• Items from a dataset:

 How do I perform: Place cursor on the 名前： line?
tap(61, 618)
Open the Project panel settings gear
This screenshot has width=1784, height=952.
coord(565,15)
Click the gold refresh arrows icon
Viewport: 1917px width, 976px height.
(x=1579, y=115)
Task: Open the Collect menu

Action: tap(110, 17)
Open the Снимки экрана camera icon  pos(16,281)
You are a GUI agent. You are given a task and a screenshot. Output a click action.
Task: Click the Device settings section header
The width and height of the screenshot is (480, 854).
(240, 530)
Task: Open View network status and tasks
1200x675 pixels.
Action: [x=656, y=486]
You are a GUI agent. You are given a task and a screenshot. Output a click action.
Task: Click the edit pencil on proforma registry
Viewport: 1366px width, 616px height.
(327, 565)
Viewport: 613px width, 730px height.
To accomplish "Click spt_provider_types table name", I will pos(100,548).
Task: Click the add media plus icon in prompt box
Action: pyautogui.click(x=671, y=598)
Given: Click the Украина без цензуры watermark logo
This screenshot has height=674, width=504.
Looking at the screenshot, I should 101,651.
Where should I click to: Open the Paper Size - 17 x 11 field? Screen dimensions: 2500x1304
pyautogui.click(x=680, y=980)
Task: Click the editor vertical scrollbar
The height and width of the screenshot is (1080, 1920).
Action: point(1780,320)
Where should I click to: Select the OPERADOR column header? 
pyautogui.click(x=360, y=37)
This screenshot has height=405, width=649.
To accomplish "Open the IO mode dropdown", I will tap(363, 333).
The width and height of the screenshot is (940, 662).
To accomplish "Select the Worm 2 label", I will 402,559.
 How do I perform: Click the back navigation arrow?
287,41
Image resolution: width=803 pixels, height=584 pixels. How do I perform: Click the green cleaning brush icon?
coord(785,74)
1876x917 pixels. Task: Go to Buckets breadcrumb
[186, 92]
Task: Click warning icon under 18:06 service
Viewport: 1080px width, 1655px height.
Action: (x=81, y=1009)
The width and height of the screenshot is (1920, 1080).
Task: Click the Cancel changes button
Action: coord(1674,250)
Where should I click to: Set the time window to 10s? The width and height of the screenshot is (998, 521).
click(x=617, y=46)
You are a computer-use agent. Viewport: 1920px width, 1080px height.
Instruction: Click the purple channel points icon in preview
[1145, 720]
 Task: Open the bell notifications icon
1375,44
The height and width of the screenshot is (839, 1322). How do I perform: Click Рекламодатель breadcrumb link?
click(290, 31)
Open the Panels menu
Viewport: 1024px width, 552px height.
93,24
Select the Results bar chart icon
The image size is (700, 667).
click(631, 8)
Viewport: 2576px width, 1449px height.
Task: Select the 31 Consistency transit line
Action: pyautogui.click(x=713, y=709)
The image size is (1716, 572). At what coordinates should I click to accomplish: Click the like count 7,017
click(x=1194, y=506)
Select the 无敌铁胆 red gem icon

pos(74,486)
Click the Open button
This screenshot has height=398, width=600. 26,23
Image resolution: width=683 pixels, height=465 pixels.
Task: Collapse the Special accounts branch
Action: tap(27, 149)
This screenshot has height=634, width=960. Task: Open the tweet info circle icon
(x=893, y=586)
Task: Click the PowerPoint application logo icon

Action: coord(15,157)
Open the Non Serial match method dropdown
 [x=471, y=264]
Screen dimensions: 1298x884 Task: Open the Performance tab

• What is required:
Lay out every line of the items above as a JSON list of strings, one string per line, leaving out blank lines.

• Solution for this exercise:
[
  " How do I perform: Place cursor on the 名前： line?",
  "tap(61, 618)",
  "Open the Project panel settings gear",
  "This screenshot has width=1784, height=952.",
  "coord(565,15)",
  "Click the gold refresh arrows icon",
  "Viewport: 1917px width, 976px height.",
  "(x=1579, y=115)",
  "Task: Open the Collect menu",
  "Action: tap(110, 17)",
  "Open the Снимки экрана camera icon  pos(16,281)",
  "You are a GUI agent. You are given a task and a screenshot. Output a click action.",
  "Task: Click the Device settings section header",
  "The width and height of the screenshot is (480, 854).",
  "(240, 530)",
  "Task: Open View network status and tasks",
  "1200x675 pixels.",
  "Action: [x=656, y=486]",
  "You are a GUI agent. You are given a task and a screenshot. Output a click action.",
  "Task: Click the edit pencil on proforma registry",
  "Viewport: 1366px width, 616px height.",
  "(327, 565)",
  "Viewport: 613px width, 730px height.",
  "To accomplish \"Click spt_provider_types table name\", I will pos(100,548).",
  "Task: Click the add media plus icon in prompt box",
  "Action: pyautogui.click(x=671, y=598)",
  "Given: Click the Украина без цензуры watermark logo",
  "This screenshot has height=674, width=504.",
  "Looking at the screenshot, I should 101,651.",
  "Where should I click to: Open the Paper Size - 17 x 11 field? Screen dimensions: 2500x1304",
  "pyautogui.click(x=680, y=980)",
  "Task: Click the editor vertical scrollbar",
  "The height and width of the screenshot is (1080, 1920).",
  "Action: point(1780,320)",
  "Where should I click to: Select the OPERADOR column header? ",
  "pyautogui.click(x=360, y=37)",
  "This screenshot has height=405, width=649.",
  "To accomplish \"Open the IO mode dropdown\", I will tap(363, 333).",
  "The width and height of the screenshot is (940, 662).",
  "To accomplish \"Select the Worm 2 label\", I will 402,559.",
  " How do I perform: Click the back navigation arrow?",
  "287,41",
  "Image resolution: width=803 pixels, height=584 pixels. How do I perform: Click the green cleaning brush icon?",
  "coord(785,74)",
  "1876x917 pixels. Task: Go to Buckets breadcrumb",
  "[186, 92]",
  "Task: Click warning icon under 18:06 service",
  "Viewport: 1080px width, 1655px height.",
  "Action: (x=81, y=1009)",
  "The width and height of the screenshot is (1920, 1080).",
  "Task: Click the Cancel changes button",
  "Action: coord(1674,250)",
  "Where should I click to: Set the time window to 10s? The width and height of the screenshot is (998, 521).",
  "click(x=617, y=46)",
  "You are a computer-use agent. Viewport: 1920px width, 1080px height.",
  "Instruction: Click the purple channel points icon in preview",
  "[1145, 720]",
  " Task: Open the bell notifications icon",
  "1375,44",
  "The height and width of the screenshot is (839, 1322). How do I perform: Click Рекламодатель breadcrumb link?",
  "click(290, 31)",
  "Open the Panels menu",
  "Viewport: 1024px width, 552px height.",
  "93,24",
  "Select the Results bar chart icon",
  "The image size is (700, 667).",
  "click(631, 8)",
  "Viewport: 2576px width, 1449px height.",
  "Task: Select the 31 Consistency transit line",
  "Action: pyautogui.click(x=713, y=709)",
  "The image size is (1716, 572). At what coordinates should I click to accomplish: Click the like count 7,017",
  "click(x=1194, y=506)",
  "Select the 无敌铁胆 red gem icon",
  "pos(74,486)",
  "Click the Open button",
  "This screenshot has height=398, width=600. 26,23",
  "Image resolution: width=683 pixels, height=465 pixels.",
  "Task: Collapse the Special accounts branch",
  "Action: tap(27, 149)",
  "This screenshot has height=634, width=960. Task: Open the tweet info circle icon",
  "(x=893, y=586)",
  "Task: Click the PowerPoint application logo icon",
  "Action: coord(15,157)",
  "Open the Non Serial match method dropdown",
  " [x=471, y=264]",
  "Screen dimensions: 1298x884 Task: Open the Performance tab"
]